*** Begin section ***
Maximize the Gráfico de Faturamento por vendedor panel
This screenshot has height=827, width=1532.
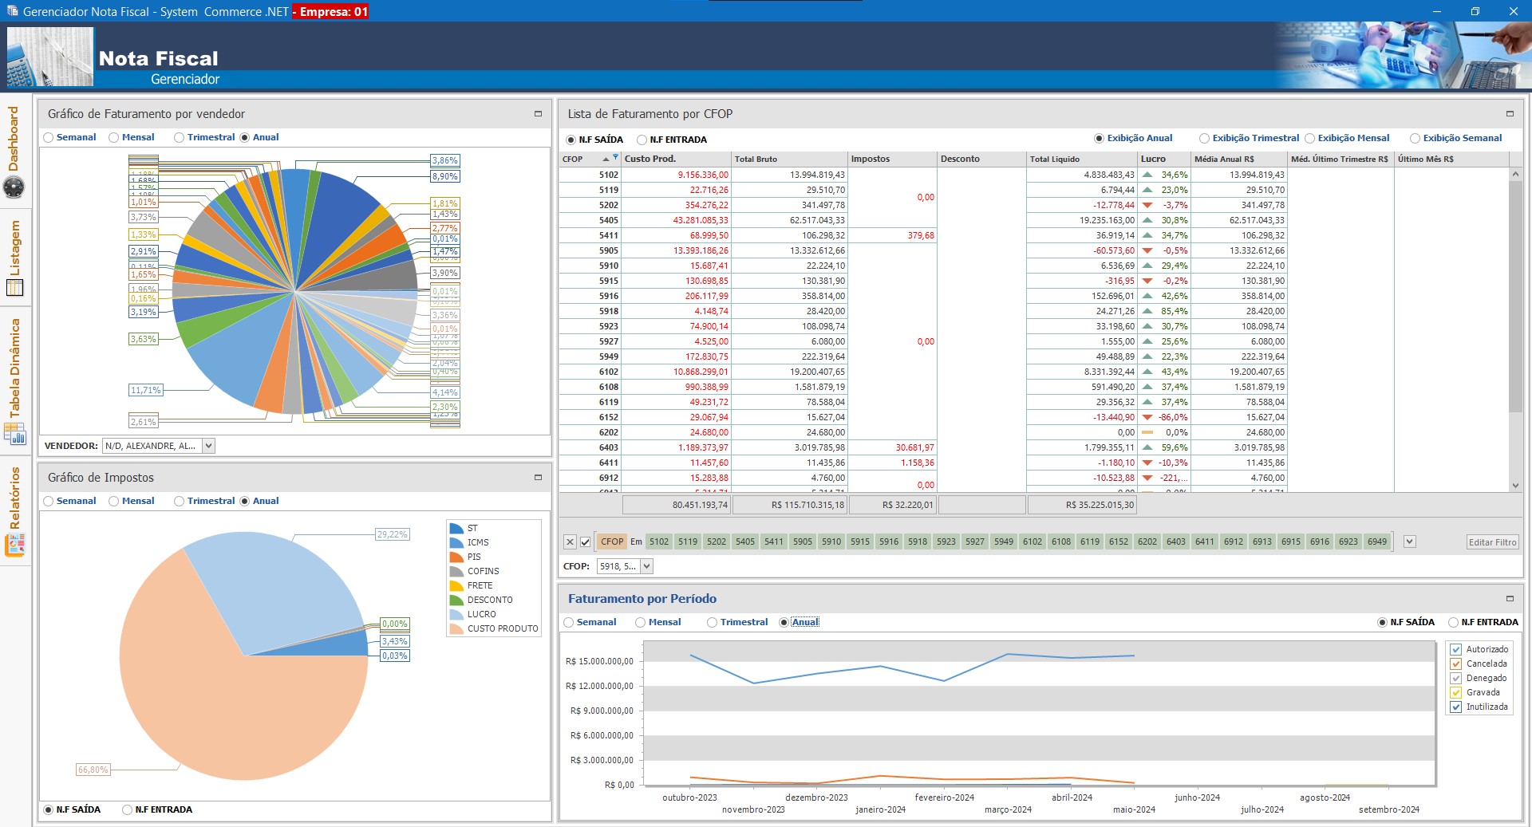[538, 114]
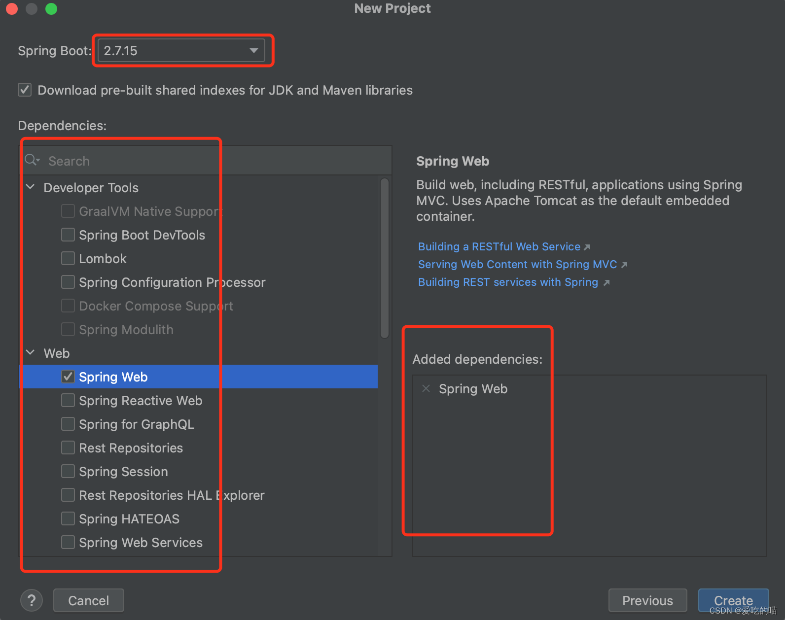This screenshot has height=620, width=785.
Task: Click the search magnifier icon
Action: point(32,160)
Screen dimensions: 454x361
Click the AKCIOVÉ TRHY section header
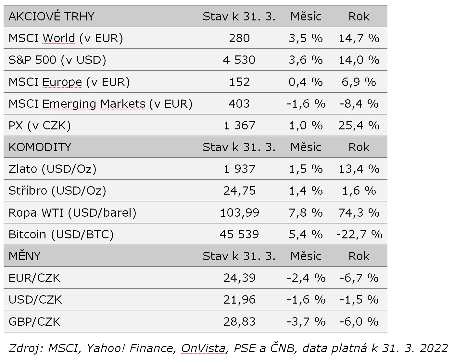[51, 17]
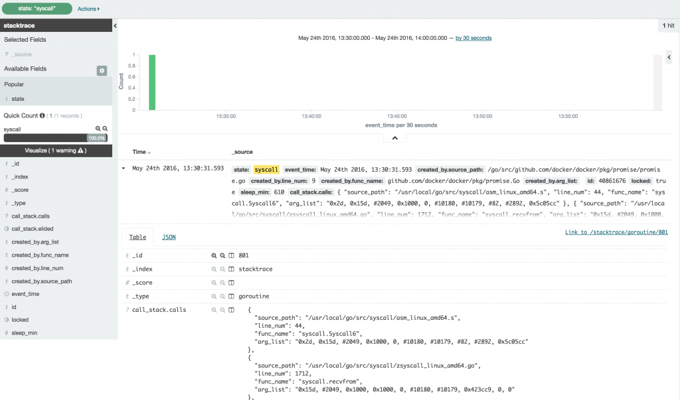Select the Table tab
The height and width of the screenshot is (400, 680).
pyautogui.click(x=137, y=237)
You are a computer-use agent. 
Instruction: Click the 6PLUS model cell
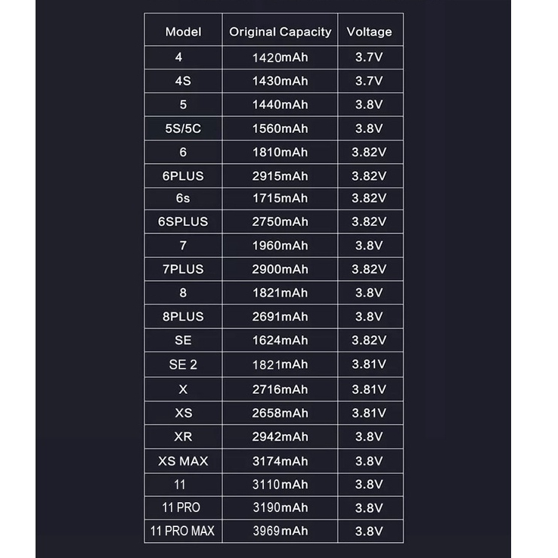[x=183, y=176]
*** End section ***
• [Assignment]: Omit the pictures, and please restate word for word the lines running from the line with "You are a computer-use agent." to the end of the entries.

• [Written response]:
You are a computer-use agent. 
Instruction: Click the 6PLUS model cell
[x=183, y=176]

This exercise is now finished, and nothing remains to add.